Recently we were involved with an employee claim regarding anti harassment and the HR and hiring manager were really struggling in that the supervisor who was accused of the harassing had been an exemplary employee for the past 15 years. Here’s what we shared to help the process move along as needed:
* While it’s totally understandable to want to treat the supervisor differently because he is such a good employee, when it comes to claims of this nature, following past protocol and the company’s procedures is paramount. It would be very difficult to defend the logic behind different treatment based on the organization’s view of a particular individual.
* Speaking of procedures, be sure to document and file both the process being followed and all statements shared either through email or during interviews. As one of my favorite mentors once shared a long time ago: “she who has the best documentation, wins.” Too many times in our experience, the file on any given claim is incomplete and/or filled with conjecture and opinion instead of fact and first hand observation. So when you build the file, make sure you look at it through the lens of opposing counsel to ensure it’s complete and accurate.
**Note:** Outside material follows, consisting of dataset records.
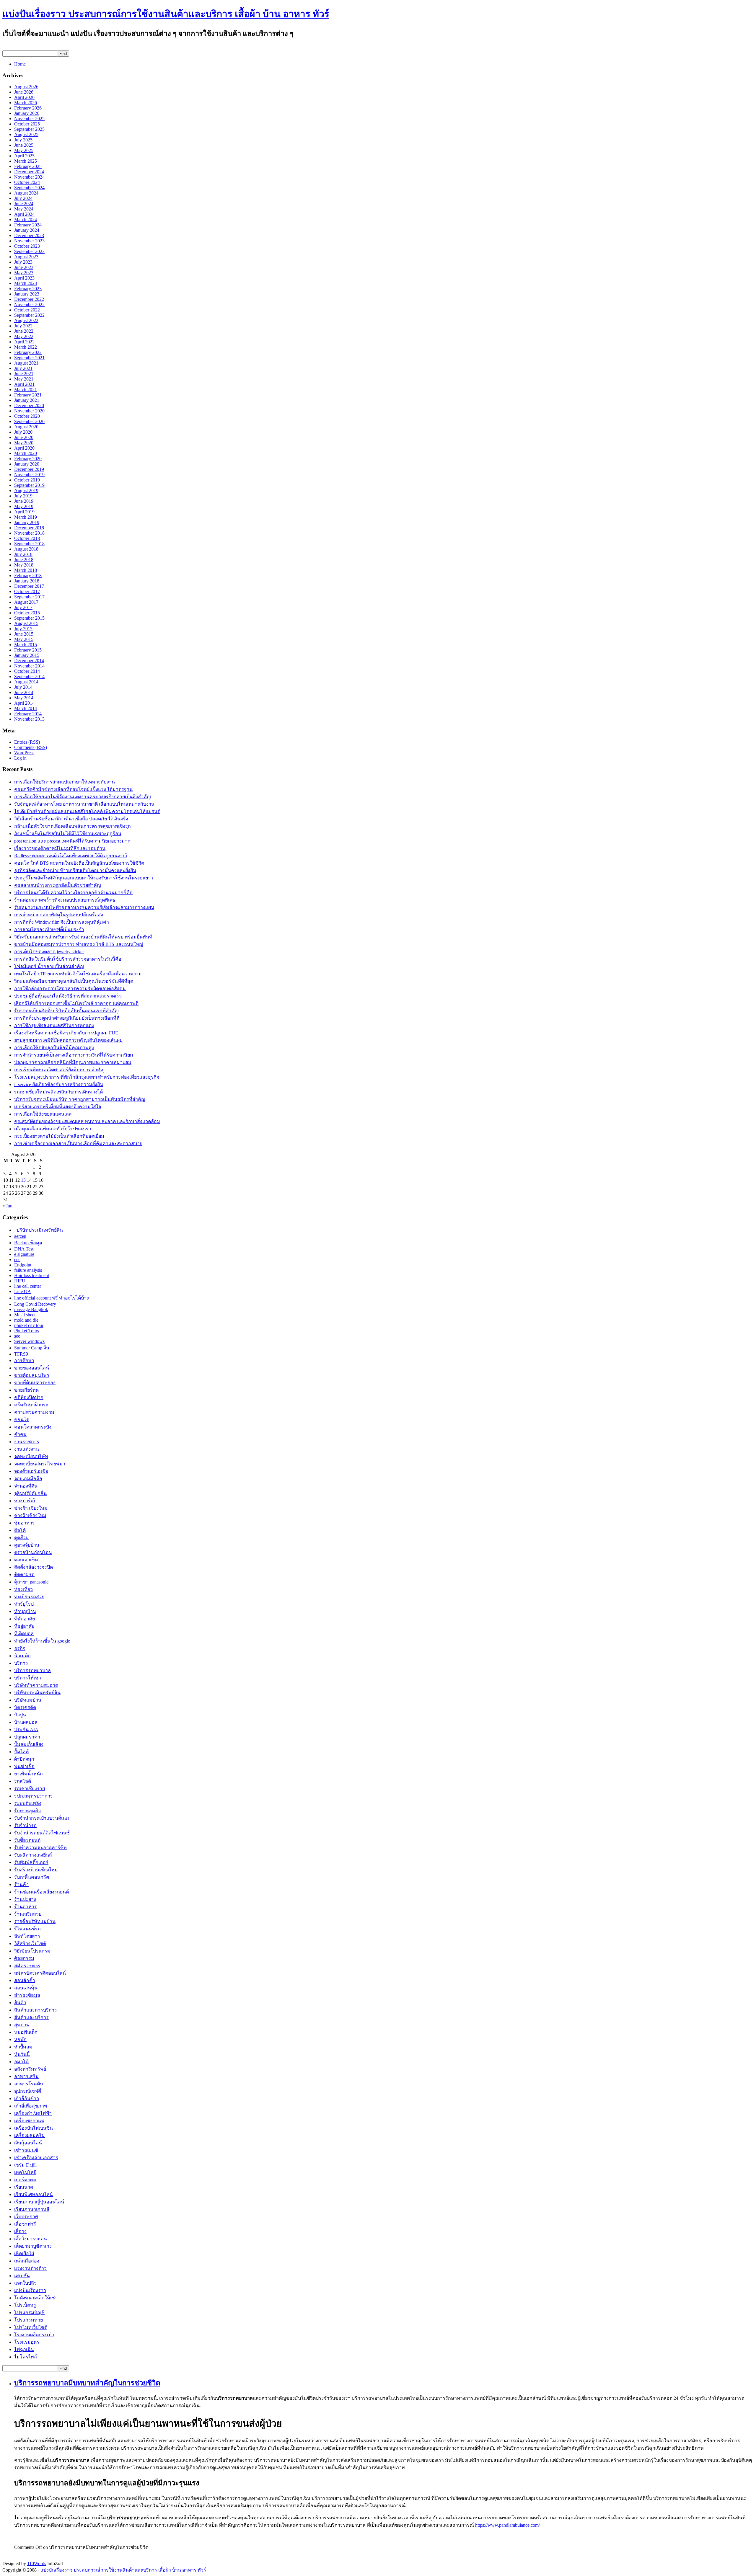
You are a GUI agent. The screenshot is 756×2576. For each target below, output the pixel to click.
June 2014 (23, 692)
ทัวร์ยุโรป (24, 1604)
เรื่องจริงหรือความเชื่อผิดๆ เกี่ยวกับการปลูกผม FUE (66, 1032)
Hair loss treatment (31, 1275)
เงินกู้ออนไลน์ (28, 2142)
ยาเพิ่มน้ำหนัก (28, 1773)
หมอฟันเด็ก (26, 2032)
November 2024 (29, 176)
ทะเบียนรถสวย (29, 1596)
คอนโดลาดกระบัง (32, 1426)
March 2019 (25, 517)
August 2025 (26, 134)
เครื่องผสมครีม (29, 2135)
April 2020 (24, 447)
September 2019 (29, 485)
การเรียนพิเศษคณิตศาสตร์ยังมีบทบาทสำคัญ (59, 1069)
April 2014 (24, 703)
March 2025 (25, 161)
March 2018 (25, 570)
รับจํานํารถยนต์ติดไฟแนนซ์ (42, 1832)
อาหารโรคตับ (28, 2083)
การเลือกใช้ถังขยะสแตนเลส (43, 1113)
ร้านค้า (21, 1884)
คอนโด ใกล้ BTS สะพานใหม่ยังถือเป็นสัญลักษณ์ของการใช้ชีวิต (79, 863)
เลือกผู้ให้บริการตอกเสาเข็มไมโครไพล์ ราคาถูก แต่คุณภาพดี (76, 1003)
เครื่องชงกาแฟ (29, 2120)
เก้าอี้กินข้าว (26, 2098)
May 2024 (23, 208)
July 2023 (23, 262)
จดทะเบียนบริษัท (31, 1456)
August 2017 (26, 602)
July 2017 (23, 607)
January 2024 (26, 230)
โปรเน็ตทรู (25, 2305)
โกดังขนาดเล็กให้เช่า (36, 2297)
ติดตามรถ (24, 1574)
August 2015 (26, 623)
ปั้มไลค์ (21, 1751)
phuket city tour (28, 1325)
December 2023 (29, 235)
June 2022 (23, 331)
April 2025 (24, 155)
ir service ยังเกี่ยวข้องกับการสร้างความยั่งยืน (58, 1084)
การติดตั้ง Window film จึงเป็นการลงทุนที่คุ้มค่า (61, 922)
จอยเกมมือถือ (28, 1478)
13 (23, 1180)
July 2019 (23, 495)
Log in (20, 757)
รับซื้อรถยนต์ (27, 1840)
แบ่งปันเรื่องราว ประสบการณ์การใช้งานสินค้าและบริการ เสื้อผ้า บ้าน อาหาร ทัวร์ (165, 14)
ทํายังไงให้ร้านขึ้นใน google (42, 1640)
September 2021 (29, 357)
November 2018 (29, 533)
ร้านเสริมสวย (27, 1914)
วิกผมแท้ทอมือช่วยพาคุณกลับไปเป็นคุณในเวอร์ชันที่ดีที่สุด (73, 981)
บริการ (21, 1663)
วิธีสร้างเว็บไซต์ (30, 1943)
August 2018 (26, 548)
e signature (24, 1254)
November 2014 (29, 665)
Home (20, 63)
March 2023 (25, 283)
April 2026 (24, 97)
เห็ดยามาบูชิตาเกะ (33, 2246)
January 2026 (26, 113)
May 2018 (23, 564)
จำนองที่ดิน (26, 1485)
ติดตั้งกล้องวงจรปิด (33, 1567)
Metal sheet (24, 1314)
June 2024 (23, 203)
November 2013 (29, 718)
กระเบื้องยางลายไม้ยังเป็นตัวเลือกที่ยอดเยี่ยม (59, 1136)
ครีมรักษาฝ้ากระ (31, 1404)
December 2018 (29, 527)
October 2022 (27, 309)
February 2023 (28, 288)
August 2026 (26, 86)
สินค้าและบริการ (31, 2017)
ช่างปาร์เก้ (24, 1500)
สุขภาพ (22, 2024)
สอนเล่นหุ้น (26, 1987)
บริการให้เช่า (27, 1677)
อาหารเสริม (26, 2076)
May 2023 (23, 272)
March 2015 (25, 644)
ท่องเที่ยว (23, 1589)
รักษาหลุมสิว (27, 1810)
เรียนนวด (23, 2187)
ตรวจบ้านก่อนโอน (33, 1552)
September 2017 (29, 596)
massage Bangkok (31, 1309)
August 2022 (26, 320)
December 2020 (29, 405)
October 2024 (27, 182)
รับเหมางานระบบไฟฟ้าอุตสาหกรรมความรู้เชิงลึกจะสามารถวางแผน (84, 907)
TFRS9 (21, 1353)
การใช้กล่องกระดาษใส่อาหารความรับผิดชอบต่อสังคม (70, 988)
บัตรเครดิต (25, 1707)
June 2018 (23, 559)
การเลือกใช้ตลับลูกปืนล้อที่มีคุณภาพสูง (54, 1047)
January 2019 (26, 522)
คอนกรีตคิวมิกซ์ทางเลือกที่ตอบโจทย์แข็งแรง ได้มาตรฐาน (73, 789)
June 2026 (23, 91)
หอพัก (20, 2039)
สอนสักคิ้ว (24, 1980)
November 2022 (29, 304)
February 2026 (28, 107)
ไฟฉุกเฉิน (24, 2349)
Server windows (29, 1341)
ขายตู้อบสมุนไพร (31, 1375)
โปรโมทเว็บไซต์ (30, 2327)
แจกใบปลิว (25, 2283)
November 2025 (29, 118)
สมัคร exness (27, 1965)
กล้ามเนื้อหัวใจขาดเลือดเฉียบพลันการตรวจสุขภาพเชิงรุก (72, 826)
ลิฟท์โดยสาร (27, 1936)
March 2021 (25, 389)
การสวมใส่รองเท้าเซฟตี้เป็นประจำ (49, 929)
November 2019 (29, 474)
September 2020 (29, 421)
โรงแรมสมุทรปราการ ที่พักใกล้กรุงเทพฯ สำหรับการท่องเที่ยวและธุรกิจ (86, 1077)
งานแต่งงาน (26, 1449)
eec (17, 1259)
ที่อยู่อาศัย (24, 1626)
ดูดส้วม (21, 1537)
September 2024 (29, 187)
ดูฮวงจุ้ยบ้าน (26, 1544)
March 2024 (25, 219)
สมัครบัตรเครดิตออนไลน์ (40, 1973)
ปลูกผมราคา (27, 1736)
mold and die (26, 1320)
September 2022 (29, 315)
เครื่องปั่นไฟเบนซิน (33, 2128)
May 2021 (23, 378)
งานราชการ (26, 1441)
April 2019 (24, 511)
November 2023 (29, 240)
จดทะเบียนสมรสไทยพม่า (39, 1463)
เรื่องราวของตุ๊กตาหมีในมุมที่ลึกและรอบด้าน (59, 848)
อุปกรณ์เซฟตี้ (27, 2091)
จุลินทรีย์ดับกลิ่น (30, 1493)
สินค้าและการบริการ (35, 2009)
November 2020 (29, 410)
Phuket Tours (26, 1330)
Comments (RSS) (30, 747)
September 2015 (29, 618)
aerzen (20, 1236)
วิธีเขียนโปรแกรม (32, 1950)
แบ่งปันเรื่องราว (30, 2290)
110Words (36, 2563)
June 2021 (23, 373)
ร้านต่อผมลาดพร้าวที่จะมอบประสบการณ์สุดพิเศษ (65, 899)
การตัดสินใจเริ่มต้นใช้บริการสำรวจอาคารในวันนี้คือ (67, 958)
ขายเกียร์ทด (26, 1390)
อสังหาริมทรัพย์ (30, 2068)
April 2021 (24, 384)
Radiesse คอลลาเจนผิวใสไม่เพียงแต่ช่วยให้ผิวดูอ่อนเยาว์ (70, 855)
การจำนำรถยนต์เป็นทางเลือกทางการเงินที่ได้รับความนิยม (73, 1054)
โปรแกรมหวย (28, 2319)
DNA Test (23, 1248)
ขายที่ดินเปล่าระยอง (35, 1382)
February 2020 (28, 458)
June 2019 (23, 501)
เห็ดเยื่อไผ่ (24, 2253)
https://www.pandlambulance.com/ (507, 2525)
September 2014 (29, 676)
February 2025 (28, 166)
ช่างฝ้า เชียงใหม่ (31, 1508)
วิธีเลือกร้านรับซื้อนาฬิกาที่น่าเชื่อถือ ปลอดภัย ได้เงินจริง (71, 818)
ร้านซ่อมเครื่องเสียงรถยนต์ (41, 1891)
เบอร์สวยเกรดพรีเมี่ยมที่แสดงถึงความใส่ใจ (57, 1106)
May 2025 (23, 150)
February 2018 (28, 575)
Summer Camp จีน (31, 1347)
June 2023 (23, 267)
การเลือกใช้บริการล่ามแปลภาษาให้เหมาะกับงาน (64, 781)
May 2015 (23, 639)
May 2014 (23, 697)
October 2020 (27, 416)
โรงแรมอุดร (26, 2342)
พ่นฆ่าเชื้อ (24, 1766)
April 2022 (24, 341)
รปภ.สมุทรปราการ (33, 1795)
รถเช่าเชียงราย (29, 1788)
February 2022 (28, 352)
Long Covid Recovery (35, 1304)
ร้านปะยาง (25, 1899)
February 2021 (28, 394)
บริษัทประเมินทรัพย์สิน (38, 1230)
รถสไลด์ (22, 1781)
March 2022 (25, 347)
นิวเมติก (22, 1655)
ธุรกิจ (19, 1648)
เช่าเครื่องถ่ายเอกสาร (36, 2157)
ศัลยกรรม (24, 1958)
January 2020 (26, 463)
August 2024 (26, 192)
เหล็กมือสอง (26, 2260)
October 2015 (27, 612)
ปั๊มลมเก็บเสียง (28, 1744)
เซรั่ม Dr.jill (25, 2164)
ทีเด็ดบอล (24, 1633)
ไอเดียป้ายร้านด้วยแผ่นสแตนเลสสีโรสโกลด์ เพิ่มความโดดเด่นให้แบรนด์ (87, 811)
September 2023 (29, 251)
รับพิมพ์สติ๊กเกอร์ (31, 1862)
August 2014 (26, 681)
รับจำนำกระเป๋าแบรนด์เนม (41, 1818)
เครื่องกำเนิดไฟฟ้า (33, 2113)
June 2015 (23, 633)
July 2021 (23, 368)
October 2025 (27, 123)
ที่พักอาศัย (24, 1618)
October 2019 (27, 479)
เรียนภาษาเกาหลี (31, 2209)
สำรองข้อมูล (27, 1995)
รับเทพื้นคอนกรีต (31, 1877)
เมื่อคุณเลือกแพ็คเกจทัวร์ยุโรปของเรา (52, 1128)
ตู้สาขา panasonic (31, 1581)
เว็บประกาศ (26, 2216)
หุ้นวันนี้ (22, 2054)
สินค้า (20, 2002)
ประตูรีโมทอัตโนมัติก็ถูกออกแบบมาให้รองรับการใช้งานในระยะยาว (83, 877)
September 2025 (29, 129)
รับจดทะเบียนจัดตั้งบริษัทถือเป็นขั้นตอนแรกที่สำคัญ (66, 1010)
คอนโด (21, 1419)
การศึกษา (24, 1360)
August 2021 (26, 362)
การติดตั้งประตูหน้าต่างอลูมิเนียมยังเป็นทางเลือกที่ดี (66, 1018)
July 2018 (23, 554)
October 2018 (27, 538)
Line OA (22, 1291)
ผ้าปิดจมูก (24, 1759)
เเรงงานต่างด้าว (30, 2268)
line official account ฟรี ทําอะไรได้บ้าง (51, 1297)
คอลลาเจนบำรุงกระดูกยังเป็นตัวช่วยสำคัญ (57, 885)
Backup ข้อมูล (28, 1242)
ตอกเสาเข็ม (26, 1559)
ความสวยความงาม (34, 1412)
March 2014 (25, 708)
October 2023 (27, 246)
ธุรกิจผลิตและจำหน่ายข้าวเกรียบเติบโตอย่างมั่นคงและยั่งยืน (75, 870)
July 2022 (23, 325)
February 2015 (28, 649)
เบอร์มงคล (25, 2179)
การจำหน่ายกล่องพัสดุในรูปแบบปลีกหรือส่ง (58, 914)
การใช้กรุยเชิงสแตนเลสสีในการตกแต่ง (54, 1025)
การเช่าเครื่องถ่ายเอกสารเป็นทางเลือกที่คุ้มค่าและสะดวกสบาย (78, 1143)
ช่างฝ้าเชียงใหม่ (30, 1515)
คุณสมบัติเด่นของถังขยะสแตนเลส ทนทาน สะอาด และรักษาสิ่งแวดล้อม (87, 1121)
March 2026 (25, 102)
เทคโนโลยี (25, 2172)
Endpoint (22, 1264)
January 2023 (26, 293)
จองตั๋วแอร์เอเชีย (31, 1471)
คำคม (20, 1434)
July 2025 (23, 139)
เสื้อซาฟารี (25, 2223)
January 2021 (26, 400)
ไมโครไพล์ (25, 2356)
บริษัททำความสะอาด (36, 1685)
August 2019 (26, 490)
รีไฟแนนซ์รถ (27, 1928)
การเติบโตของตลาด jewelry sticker (49, 951)
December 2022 (29, 299)
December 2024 (29, 171)
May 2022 (23, 336)
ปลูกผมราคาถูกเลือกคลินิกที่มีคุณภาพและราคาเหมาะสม (72, 1062)
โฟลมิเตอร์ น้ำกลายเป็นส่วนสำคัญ (49, 966)
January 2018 (26, 580)
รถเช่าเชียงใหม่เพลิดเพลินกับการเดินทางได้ (58, 1091)
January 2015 (26, 655)
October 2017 (27, 591)
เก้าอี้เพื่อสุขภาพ (30, 2105)
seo (17, 1335)
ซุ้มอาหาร (24, 1522)
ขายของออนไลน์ (31, 1367)
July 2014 (23, 687)
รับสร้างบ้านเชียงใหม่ (36, 1869)
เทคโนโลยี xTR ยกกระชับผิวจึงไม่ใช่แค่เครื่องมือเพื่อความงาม (78, 973)
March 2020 (25, 453)
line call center (27, 1286)
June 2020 (23, 437)
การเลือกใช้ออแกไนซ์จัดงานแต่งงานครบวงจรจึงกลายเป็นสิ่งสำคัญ (82, 796)
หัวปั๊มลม (23, 2046)
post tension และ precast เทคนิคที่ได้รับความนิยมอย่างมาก (72, 840)
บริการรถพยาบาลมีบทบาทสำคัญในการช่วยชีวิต (87, 2383)
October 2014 (27, 671)
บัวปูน (20, 1714)
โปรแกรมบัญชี (29, 2312)
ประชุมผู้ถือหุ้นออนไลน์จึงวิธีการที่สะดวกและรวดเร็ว (68, 995)
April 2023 (24, 277)
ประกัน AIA (26, 1729)
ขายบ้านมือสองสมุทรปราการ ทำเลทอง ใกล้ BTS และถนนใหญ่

* Lastly, adhere to what’s required by either your Collective Bargaining Agreement (CBA) or regulatory law. Most CBA’s include what exactly the employer is obligated to do in terms of the unit employees rights throughout the investigation and communications to the union itself. Like many employer related policies of late, make sure your Anti Harassment Policy is updated according to any changes at either the federal or state level. California Employers were required to make a number of updates this past April and other states are following suit.